[Exercise materials Boundary: Start]

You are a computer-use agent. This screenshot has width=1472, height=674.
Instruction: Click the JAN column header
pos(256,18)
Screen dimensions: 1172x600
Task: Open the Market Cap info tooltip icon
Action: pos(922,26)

[Exercise materials Boundary: End]

▶ _Your assignment_
Repeat the whole listing exactly, with no omissions.

▶ _Finished exercise_
You are a computer-use agent. This screenshot has width=1472, height=674.
Instruction: Click the JAN column header
pos(256,18)
Screen dimensions: 1172x600
Task: Open the Market Cap info tooltip icon
Action: pos(922,26)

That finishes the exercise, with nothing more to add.